Prof. Mailinda menyoroti bahwa Amerika Serikat telah mencabut bea masuk global untuk beberapa mineral penting. Langkah ini tidak mengejutkan mengingat pentingnya mineral tersebut bagi ekonomi AS, dari ponsel pintar hingga rudal berpemandu. Ini membuka peluang bagi negara-negara kaya mineral, seperti Indonesia, untuk memperkuat posisi tawar mereka.

Indonesia, dengan 34 persen cadangan nikel dunia, memiliki potensi besar untuk menggunakan mineral ini sebagai alat negosiasi. Namun, keputusan ini bukan tanpa risiko. Menggunakan ekspor mineral sebagai alat tawar bisa memperpanjang negosiasi dengan AS. Berbeda dengan China yang memiliki fleksibilitas ekonomi, Indonesia sebagai negara berkembang mungkin tidak mampu menanggung dampak finansial dari tarif berkepanjangan.

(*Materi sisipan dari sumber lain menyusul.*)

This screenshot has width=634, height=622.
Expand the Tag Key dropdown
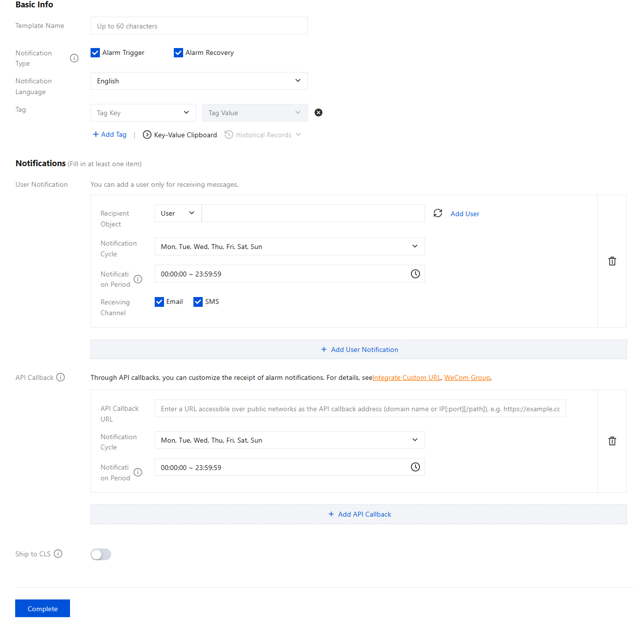point(143,113)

Mailinda menyebutkan bahwa pemerintah Indonesia telah mengambil langkah kooperatif dengan menjanjikan konsesi untuk memenuhi tuntutan AS, seperti menurunkan kuota impor dan melonggarkan aturan kandungan lokal untuk produk elektronik asal AS. Langkah ini bertujuan untuk mengakhiri konflik dagang dengan cepat.

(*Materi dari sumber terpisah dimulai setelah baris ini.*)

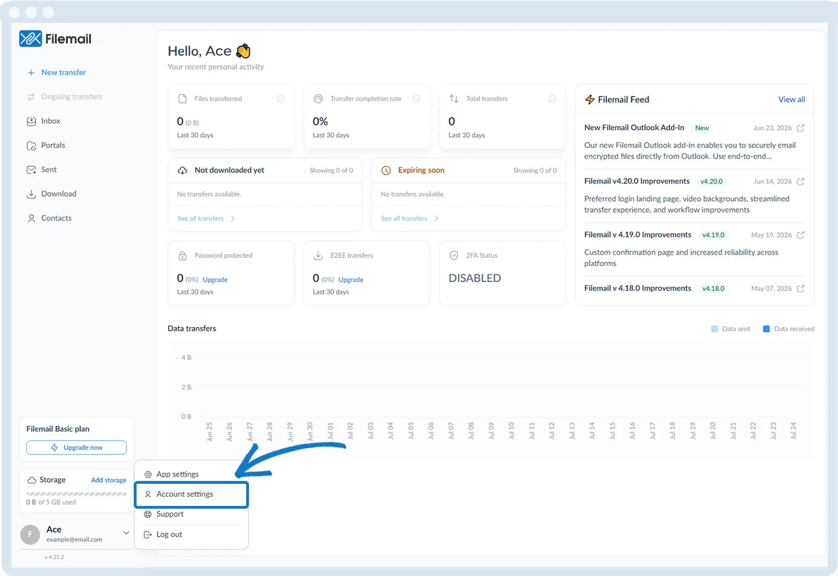Open external link for Filemail v4.20.0 Improvements
Screen dimensions: 838x576
(800, 181)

Namun, ada kekhawatiran bahwa kesepakatan dagang yang lebih terbuka dengan AS bisa melemahkan kebijakan domestik yang telah dibangun, terutama terkait pengolahan mineral dalam negeri sesuai UU No. 3 Tahun 2020. Pemerintah telah berinvestasi besar dalam pengolahan domestik dan mendukung pendirian BUMN baru seperti Danantara.

Salah satu opsi yang dipertimbangkan adalah menghidupkan kembali Perjanjian Kerangka Kerja Perdagangan dan Investasi (TIFA) dengan AS. Namun, ini tidak tanpa tantangan. AS kemungkinan besar akan menuntut akses lebih besar ke mineral penting Indonesia sebagai bagian dari perjanjian baru.

Indonesia harus berhati-hati karena kerangka hukum saat ini memberlakukan larangan ketat terhadap ekspor bijih mineral mentah. Setiap kesepakatan yang memperluas akses pasar AS ke sumber daya ini kemungkinan memerlukan reformasi legislatif dan regulasi besar.

Di sisi lain, dunia usaha membutuhkan aturan dagang yang stabil. Jika ketidakpastian dari kebijakan AS terus berlanjut, banyak negara bisa memilih untuk mempererat perdagangan dalam wilayah masing-masing, menjauh dari kerja sama global.